VAR: de croquete a Chacrinha

Na discussão que se trava no futebol brasileiro, há vários anos, sobre o descontentamento geral [...]

Na discussão que se trava no futebol brasileiro, há vários anos, sobre o descontentamento geral (torcida, mídia, treinadores, jogadores, clubes) com o VAR, há um detalhe: se para o pessoal encarregado das arbitragens na CBF os procedimentos tecnológicos do VAR adotados aqui são os mesmos que funcionam na Europa, então a Confederação deve completamente perdida na sua missão de fazer o procedimento funcionar, pelo menos de forma razoável. O que já seria também criticável. No mínimo, uma obrigação dela.

Sempre que se procura analisar um problema tão sério como o do VAR brasileiro, é recomendável ao analisador buscar referências entre quem foi protagonista, dentro de campo, da condução de partidas de futebol. E a minha referência hoje é Arnaldo César Coelho, certamente o melhor árbitro brasileiro de todos os tempos.
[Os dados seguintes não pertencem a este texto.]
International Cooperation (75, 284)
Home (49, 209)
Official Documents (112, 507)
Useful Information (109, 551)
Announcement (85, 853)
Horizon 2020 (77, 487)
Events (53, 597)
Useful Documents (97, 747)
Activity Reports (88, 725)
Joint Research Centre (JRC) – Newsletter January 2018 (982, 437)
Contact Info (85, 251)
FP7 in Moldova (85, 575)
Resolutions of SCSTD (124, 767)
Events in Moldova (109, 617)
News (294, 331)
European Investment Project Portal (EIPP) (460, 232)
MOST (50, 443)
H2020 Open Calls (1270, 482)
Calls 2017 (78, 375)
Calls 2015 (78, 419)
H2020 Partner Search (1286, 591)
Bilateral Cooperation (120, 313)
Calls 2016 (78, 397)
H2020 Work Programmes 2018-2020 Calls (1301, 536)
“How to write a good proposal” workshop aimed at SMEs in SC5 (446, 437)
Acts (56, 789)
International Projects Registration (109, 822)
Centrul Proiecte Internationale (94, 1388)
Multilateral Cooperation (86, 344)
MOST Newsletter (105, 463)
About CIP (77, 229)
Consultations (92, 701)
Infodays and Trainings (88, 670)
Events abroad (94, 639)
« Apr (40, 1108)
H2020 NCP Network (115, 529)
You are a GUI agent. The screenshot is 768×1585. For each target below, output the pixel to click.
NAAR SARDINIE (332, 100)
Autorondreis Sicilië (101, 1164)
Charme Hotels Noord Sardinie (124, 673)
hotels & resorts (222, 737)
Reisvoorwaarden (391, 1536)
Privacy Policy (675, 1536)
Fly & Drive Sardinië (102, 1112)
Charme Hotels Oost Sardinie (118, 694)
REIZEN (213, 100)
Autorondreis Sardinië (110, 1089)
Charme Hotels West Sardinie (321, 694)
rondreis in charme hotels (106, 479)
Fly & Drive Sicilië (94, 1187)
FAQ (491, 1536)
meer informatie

Crítico seguro e que possui argumentação qualificada para dizer se um juiz pode se sentir vulnerável durante uma partida por força das imposições do VAR, Arnaldo já afirmou ao SporTV:  “o arbitro perdeu boa parte de sua autonomia porque ele sabe que qualquer decisão sua será revisada e isso cria uma insegurança enorme”.

Não creio que o “Árbitro Assistente de Vídeo” (nome oficial da ferramenta) seja, em termos de aceitação, uma unanimidade global porque ele tem contra si o fundamental no futebol: ferir a emoção do jogo. Mesmo na elite futebolística da Europa, onde o índice de acertos e interferências nas partidas são bem menores e com soluções muito ágeis, parece que a “tolerância” dos clubes fortes e poderosos fica no limite, ou seja, não pode haver abusos.

Mas, por lá também há insatisfações. Um exemplo inusitado ocorreu na Noruega, país onde o futebol é de segunda linha, mas nem por isso deixe de ser uma paixão. Desde que foi introduzido no país, em 2023, torcidas e clubes protestam contra o VAR. No início deste ano, 19 dos 32 clubes das séries A e B votaram pela abolição da ferramenta sob o argumento de que ela prejudica a essência do futebol. A Liga local nada pode fazer pois a determinação é da FIFA.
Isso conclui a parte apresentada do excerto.